*Directions for this task*:
Revise the lines from the one containing "Image resolution: width=1456" through the one containing "pos(732,206)", inclusive, replacing "Buy Tickets" with "Sell Tickets" and leaving everything else unchanged. Return only those lines.

Stored items:
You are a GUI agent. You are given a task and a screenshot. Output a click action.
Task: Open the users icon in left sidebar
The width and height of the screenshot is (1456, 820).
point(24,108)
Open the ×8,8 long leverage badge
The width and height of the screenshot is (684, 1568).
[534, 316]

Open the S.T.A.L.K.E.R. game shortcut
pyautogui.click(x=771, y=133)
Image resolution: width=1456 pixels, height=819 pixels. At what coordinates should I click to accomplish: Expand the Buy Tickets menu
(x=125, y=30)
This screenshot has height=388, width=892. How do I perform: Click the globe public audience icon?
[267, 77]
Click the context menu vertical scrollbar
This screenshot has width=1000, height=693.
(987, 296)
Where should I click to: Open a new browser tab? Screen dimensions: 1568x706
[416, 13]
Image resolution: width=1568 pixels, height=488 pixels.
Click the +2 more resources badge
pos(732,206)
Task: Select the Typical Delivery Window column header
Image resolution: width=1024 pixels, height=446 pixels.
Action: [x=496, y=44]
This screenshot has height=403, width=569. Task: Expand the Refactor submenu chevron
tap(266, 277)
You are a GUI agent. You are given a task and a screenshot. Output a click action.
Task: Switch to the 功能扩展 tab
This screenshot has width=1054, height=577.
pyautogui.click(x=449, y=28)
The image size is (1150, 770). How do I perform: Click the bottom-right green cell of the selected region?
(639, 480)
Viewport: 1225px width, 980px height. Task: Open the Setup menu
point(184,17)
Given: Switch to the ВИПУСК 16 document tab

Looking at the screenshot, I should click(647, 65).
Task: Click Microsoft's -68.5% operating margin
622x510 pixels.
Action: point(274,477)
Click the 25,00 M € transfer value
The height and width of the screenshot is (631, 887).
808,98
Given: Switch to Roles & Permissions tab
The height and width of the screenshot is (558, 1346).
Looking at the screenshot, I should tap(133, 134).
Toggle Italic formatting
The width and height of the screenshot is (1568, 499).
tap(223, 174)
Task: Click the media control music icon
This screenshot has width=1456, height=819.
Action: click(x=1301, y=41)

*Written solution*:
Image resolution: width=1456 pixels, height=819 pixels. At what coordinates should I click to accomplish: Expand the Sell Tickets menu
(x=125, y=30)
This screenshot has height=388, width=892. How do I perform: Click the globe public audience icon?
[267, 77]
Click the context menu vertical scrollbar
This screenshot has width=1000, height=693.
(987, 296)
Where should I click to: Open a new browser tab? Screen dimensions: 1568x706
[416, 13]
Image resolution: width=1568 pixels, height=488 pixels.
Click the +2 more resources badge
pos(732,206)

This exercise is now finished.